|
|
|
|
Aaron is a senior consultant for SQL Sentry, Inc., makers of performance monitoring and event management software for SQL Server, Analysis Services, and Windows. He has been blogging here at sqlblog.com since 2006, focusing on manageability, performance, and new features; has been a Microsoft MVP since 1997; tweets as @AaronBertrand; and speaks frequently at user group meetings and SQL Saturday events.

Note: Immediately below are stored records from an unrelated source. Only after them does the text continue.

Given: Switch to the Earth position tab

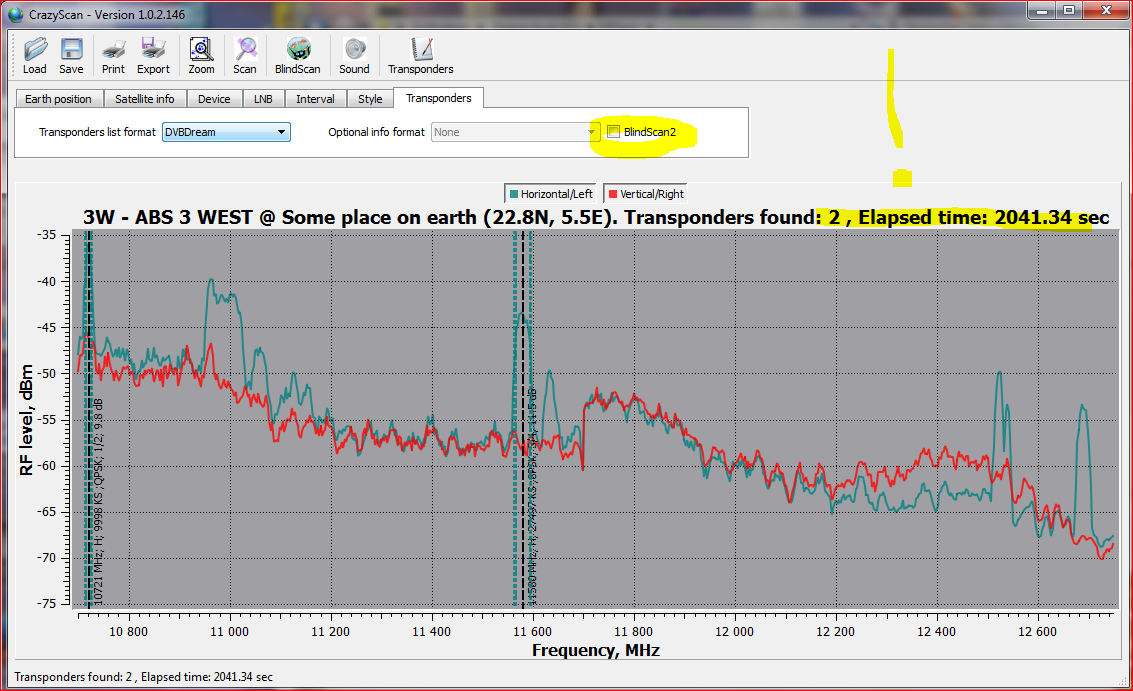Looking at the screenshot, I should [x=58, y=99].
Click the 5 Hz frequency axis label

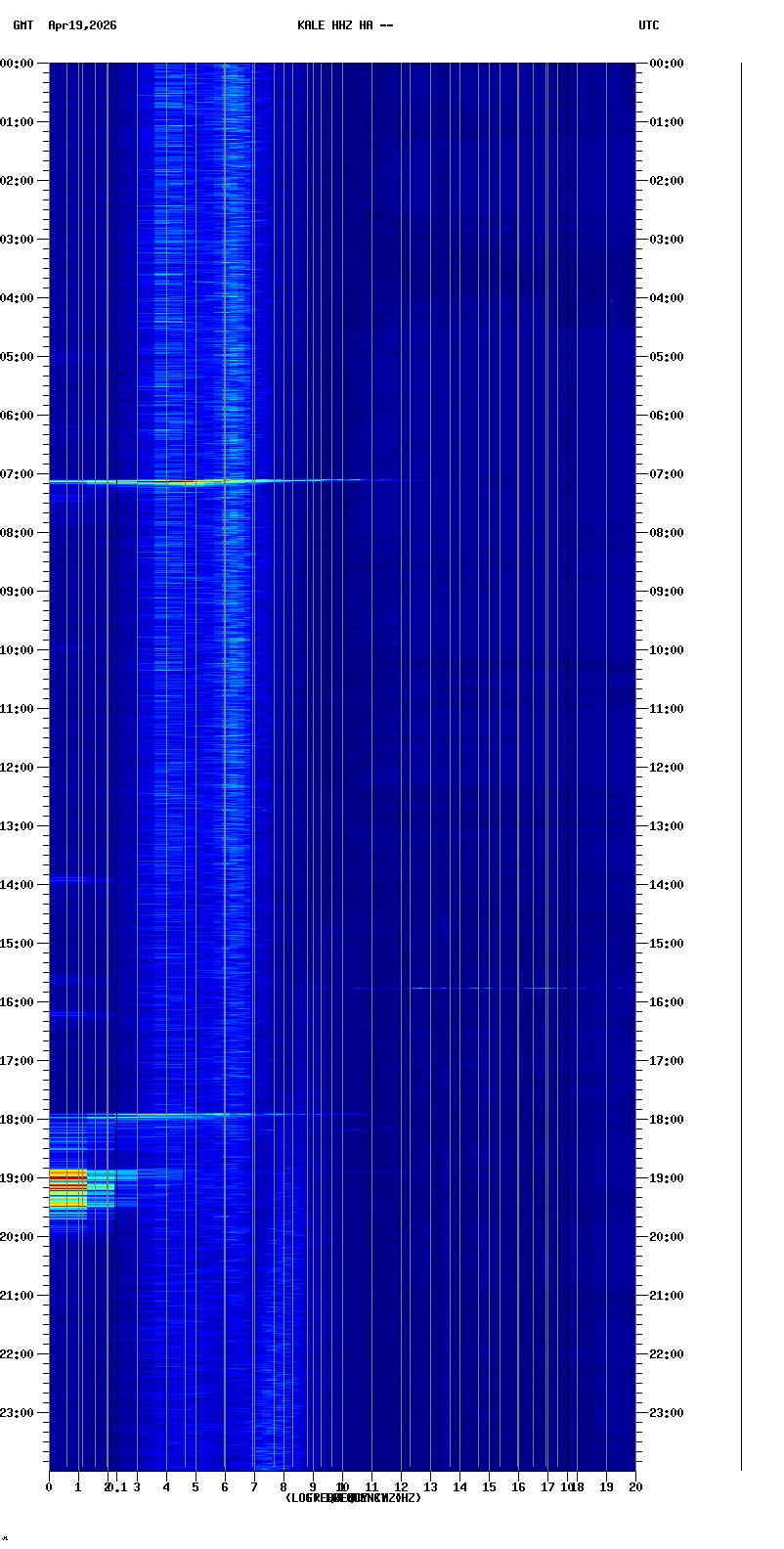point(196,1487)
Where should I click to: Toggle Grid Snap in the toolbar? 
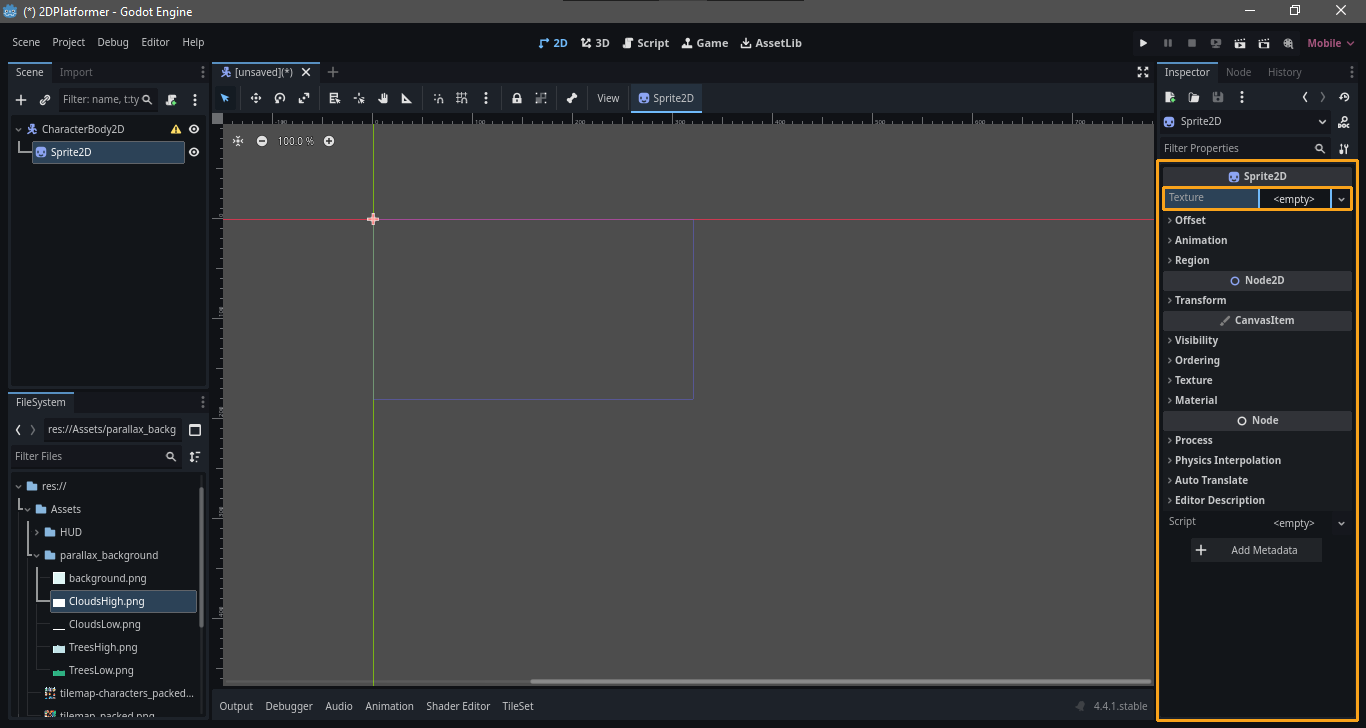462,98
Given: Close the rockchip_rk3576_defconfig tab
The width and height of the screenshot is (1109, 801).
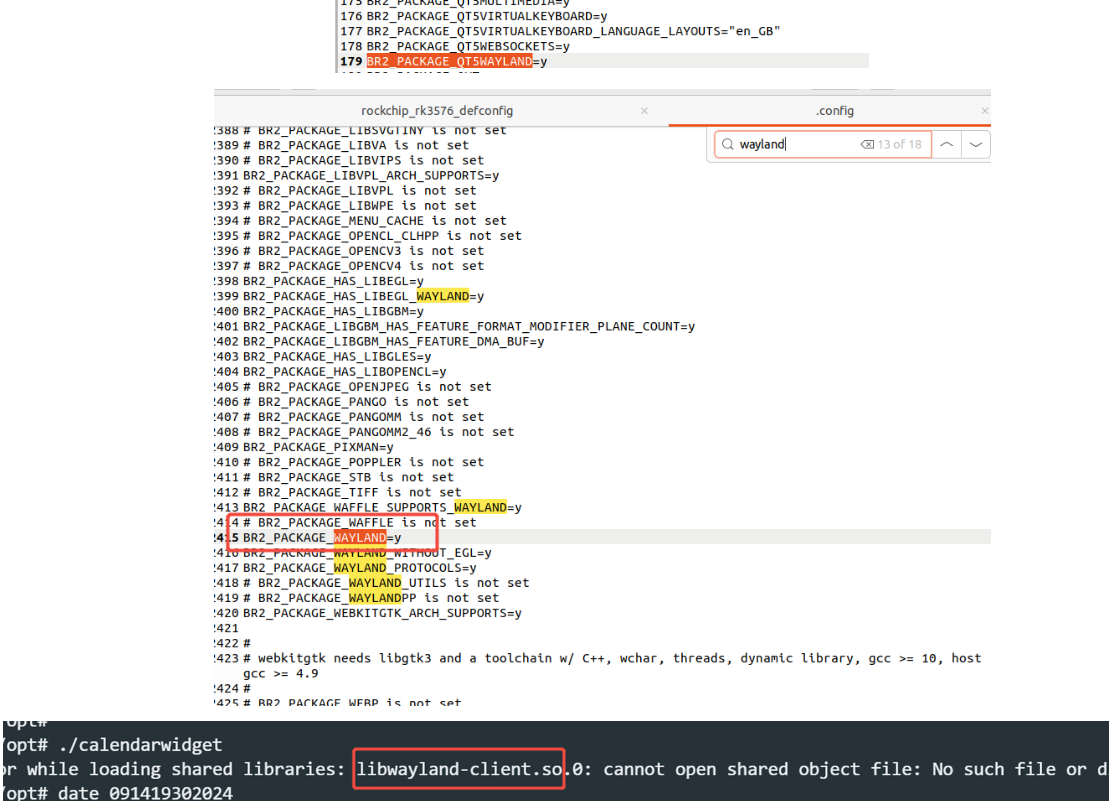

I see a lot of people suggest while loops instead of cursors in situations where row-based processing is required (or, at least, where folks think that row-based processing is required). Sometimes the justification is that constructing a while loop is simpler and more straightforward than constructing a cursor. Others suggest that a while loop is faster than a cursor because, well, it isn't a cursor. Of course the underlying mechanics still represent a cursor, it's just not explicitly stated that way using DECLARE CURSOR.
The difficulty of writing a piece of code should not be the primary factor in avoiding that type of code. I use MERGE - while I will likely never memorize that syntax, I know it is safer and less likely to cause deadlocks than typical "UPSERT" methodologies. Looking up the syntax diagram in Books Online, or using templates or snippets, are good workarounds to having to avoid coding constructs because they're "too hard." The same is true for cursors - sure the syntax is cumbersome, but templates or snippets can do most of the work for you.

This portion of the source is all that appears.